That alone suggests Smaug was more powerful. Also your arguments that Smaug couldn't hurt the Balrog through fire apply in reverse, as well. A creature that breaths fire won't be hurt by it.

Also, many an Elf Lord killed a Balrog, or at least a few did. No Elf Lord EVER killed a dragon. So, I assume Man is better equipped to kill certain opponents than Elves are. I know it sounds weird but how else do you figure out the dragon slaying?

Also, in the Tolkien bestiary David Day--who I guess is an expert on Tolkien--says that Balrog's are second only in power to Dragons among the evil creatures of the world.

Sincerely,
The Joseph


----------



## Grond (Feb 6, 2002)

Your argument is sound TheJoseph, but you do make one misquote. Earendil (an Elf at the time because he had chosen shortly before to be numbered of the Elven race) slew Ancalagon the Black in the air above Angband during the final battle with Melkor in the First Age. He had the aid of the Eagles but the text is pretty clear that it was Earendil that sent him crashing to his doom.


And the question is not between one of the great worms and a balrog, it is between Smaug and a balrog. I don't know why, but I always felt that the Dragons had diminished in power with time but I could be wrong and will research the matter further. Your quote from the bestiary is quite correct and maybe Tolkien comments on the relative power of the two in his letters. I'll look.


----------



## TheJospeh (Feb 6, 2002)

*They had.*

The dragons had diminished in power. However, Smaug was the last dragon of any great power left on middle-earth. Tolkien does mention that the most powerful dragons were the type that ran along the ground like the "Big Guy" who Turin slew and whose name I cannot remember. I am also too lazy to look it up since I don't have my bestiary or "The Silmarillion" at school with me. So Smaug wasn't the most powerful kind of dragon but he was deadly. Gandalf mentions something about him being the last great dragon capable of using his fire to consume the ring.

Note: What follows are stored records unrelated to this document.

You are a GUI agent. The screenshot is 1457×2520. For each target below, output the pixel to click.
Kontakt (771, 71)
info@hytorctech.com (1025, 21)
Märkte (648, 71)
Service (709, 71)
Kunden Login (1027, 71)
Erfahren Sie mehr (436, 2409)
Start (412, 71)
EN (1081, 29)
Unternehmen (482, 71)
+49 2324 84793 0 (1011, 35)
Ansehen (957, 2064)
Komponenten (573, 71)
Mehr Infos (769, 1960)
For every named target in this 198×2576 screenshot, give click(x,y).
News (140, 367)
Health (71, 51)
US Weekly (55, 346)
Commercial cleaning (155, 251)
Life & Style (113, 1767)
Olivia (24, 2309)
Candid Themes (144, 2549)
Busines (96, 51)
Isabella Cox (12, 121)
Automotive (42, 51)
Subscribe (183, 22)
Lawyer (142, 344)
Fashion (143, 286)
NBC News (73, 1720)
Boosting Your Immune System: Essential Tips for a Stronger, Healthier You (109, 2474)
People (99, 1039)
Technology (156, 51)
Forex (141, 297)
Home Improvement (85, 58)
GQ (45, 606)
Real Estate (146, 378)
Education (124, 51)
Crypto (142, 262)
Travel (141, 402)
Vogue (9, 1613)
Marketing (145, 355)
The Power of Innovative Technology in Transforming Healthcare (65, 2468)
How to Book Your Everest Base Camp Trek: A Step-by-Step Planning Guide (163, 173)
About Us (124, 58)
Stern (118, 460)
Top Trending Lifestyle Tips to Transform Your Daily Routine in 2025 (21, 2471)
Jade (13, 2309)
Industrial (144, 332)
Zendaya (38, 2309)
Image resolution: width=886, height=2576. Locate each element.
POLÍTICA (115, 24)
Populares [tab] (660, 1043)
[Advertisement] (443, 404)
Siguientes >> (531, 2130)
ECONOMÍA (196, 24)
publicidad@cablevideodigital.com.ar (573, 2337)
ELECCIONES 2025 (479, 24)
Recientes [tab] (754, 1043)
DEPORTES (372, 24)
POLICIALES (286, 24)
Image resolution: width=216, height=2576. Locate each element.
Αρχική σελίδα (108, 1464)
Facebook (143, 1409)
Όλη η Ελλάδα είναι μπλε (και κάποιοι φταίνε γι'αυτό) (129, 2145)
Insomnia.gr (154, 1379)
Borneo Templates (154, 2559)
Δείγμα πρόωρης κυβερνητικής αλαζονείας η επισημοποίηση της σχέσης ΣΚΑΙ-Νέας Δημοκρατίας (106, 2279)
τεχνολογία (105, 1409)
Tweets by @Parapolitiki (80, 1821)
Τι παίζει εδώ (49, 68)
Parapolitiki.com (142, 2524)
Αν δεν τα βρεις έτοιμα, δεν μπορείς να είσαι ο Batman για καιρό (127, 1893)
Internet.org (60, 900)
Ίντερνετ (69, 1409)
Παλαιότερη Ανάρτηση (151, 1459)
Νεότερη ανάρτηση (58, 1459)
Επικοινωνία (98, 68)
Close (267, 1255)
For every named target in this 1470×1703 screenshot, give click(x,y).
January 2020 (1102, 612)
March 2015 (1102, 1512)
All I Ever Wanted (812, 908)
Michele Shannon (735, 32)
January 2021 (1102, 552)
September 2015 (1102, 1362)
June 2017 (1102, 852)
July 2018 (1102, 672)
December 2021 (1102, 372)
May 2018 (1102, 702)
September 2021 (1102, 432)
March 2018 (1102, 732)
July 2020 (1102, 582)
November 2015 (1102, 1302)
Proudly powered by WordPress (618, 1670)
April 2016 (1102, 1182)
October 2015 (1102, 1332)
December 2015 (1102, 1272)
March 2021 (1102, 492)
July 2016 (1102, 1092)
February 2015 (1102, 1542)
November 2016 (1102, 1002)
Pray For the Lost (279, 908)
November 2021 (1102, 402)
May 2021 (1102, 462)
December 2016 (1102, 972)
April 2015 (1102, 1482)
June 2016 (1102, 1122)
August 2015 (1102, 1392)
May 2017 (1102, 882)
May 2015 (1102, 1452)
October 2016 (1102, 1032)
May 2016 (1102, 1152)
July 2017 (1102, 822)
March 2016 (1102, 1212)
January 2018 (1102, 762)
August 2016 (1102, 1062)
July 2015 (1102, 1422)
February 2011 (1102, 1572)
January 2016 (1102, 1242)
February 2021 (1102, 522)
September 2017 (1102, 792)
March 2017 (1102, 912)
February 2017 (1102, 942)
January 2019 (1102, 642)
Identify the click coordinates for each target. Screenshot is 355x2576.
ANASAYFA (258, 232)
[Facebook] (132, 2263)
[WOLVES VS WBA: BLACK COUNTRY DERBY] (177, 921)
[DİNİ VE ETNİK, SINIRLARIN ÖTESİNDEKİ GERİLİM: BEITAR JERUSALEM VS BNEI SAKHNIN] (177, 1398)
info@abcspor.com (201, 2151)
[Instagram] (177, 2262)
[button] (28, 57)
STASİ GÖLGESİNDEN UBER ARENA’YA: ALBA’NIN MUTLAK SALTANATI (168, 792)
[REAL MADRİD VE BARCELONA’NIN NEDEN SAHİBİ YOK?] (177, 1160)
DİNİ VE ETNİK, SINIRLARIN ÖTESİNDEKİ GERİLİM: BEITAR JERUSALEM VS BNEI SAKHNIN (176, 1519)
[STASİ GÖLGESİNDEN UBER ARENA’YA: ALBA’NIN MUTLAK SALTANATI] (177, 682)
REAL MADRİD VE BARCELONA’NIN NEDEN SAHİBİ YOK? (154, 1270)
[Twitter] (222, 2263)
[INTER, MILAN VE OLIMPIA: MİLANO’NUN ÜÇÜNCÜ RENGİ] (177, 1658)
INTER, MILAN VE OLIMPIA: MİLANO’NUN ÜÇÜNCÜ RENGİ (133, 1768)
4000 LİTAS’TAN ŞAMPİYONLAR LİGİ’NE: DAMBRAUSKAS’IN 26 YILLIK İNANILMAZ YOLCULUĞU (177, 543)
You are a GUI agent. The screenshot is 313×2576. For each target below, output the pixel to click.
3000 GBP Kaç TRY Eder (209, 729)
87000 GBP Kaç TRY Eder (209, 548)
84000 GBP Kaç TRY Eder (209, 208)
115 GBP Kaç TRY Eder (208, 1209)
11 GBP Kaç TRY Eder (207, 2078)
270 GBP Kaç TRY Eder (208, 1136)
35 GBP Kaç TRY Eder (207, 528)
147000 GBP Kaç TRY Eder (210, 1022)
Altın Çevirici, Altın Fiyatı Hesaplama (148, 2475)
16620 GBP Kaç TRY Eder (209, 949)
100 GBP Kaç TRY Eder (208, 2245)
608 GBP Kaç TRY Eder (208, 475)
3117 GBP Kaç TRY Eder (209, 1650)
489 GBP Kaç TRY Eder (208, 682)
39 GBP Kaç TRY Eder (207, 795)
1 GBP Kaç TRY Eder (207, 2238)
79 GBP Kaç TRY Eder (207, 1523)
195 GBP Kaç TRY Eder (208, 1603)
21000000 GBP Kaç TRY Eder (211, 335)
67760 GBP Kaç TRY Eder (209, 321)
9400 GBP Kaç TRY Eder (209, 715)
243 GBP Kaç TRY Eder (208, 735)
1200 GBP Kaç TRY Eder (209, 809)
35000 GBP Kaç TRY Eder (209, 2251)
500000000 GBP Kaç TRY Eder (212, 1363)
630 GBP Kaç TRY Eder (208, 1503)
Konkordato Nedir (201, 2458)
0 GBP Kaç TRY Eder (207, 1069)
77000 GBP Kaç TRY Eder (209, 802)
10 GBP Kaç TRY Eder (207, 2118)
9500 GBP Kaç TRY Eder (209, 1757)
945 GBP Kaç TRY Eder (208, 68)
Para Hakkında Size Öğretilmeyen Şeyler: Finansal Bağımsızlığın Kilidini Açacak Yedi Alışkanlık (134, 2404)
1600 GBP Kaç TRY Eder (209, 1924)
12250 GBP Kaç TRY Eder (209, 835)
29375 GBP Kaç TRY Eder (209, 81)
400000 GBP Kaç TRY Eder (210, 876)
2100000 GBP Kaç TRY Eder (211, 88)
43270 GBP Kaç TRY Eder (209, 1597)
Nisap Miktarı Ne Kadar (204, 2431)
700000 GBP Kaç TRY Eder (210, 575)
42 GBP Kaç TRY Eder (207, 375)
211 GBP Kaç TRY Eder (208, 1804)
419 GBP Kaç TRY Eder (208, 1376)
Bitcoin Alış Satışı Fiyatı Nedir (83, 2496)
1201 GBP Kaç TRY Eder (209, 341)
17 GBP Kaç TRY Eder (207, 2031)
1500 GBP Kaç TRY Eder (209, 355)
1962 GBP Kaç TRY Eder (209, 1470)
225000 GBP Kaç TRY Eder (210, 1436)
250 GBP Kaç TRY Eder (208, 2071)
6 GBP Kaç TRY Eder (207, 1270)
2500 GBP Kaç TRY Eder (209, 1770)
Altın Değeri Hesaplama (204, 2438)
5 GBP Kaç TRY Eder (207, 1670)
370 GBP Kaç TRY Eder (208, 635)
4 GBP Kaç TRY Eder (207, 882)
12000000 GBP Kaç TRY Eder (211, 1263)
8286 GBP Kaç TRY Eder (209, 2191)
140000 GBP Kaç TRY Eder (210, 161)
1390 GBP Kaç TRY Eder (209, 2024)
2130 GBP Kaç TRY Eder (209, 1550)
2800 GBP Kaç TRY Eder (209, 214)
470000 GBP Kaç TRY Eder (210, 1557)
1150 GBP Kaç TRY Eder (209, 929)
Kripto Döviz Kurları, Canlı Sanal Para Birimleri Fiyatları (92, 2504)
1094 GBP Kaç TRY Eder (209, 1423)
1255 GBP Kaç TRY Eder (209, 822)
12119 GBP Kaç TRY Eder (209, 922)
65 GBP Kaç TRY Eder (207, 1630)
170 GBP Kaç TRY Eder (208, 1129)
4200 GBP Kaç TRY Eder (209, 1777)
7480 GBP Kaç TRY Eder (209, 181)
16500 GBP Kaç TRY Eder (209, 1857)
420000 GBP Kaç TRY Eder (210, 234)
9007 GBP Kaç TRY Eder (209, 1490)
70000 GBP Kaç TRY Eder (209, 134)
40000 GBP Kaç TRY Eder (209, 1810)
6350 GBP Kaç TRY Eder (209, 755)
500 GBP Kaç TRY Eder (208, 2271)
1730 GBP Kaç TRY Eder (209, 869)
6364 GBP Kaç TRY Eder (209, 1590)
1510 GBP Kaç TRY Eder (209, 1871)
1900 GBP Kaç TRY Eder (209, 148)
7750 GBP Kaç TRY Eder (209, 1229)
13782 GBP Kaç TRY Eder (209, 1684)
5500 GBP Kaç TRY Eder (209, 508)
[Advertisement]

Yes, I had forgotten Earendil. Good point.

Well, we better not let Daisy see this or we'll never hear the end of it.

Sincerely,
The Joseph


----------



## Uminya (Feb 7, 2002)

Aye, I agree with The Joseph on this one. The Balrog and his puny whip would be useless against a gem hide.


----------



## Beorn (Feb 7, 2002)

*Re: Obviously Smaug.*



> _Originally posted by TheJospeh _
> Keep in mind Tolkien's very tight internal logic when constructing his world. If Gandalf could take out a Balrog when he was so weakened why didn't he take out Smaug? Gandalf arranged Thorin and Bilbo's quest specifically so kill Smaug because he was worried what Smaug would do under Sauron's control. That's in the appendix.
> 
> That alone suggests Smaug was more powerful. Also your arguments that Smaug couldn't hurt the Balrog through fire apply in reverse, as well. A creature that breaths fire won't be hurt by it.



So you're saying that Gandalf wanted the dragon dead because he might fall under the power of Sauron, and since the Balrog wasn't touched that he wasn't as important?

The dragon was known to be in Erebor, and had been there for a short time. The Balrog (are we supposed to capitialize it? 'Balrog' is used as a name for it, even though it is the species of it....) was only speculated upon being there, and Sauron did not know of it.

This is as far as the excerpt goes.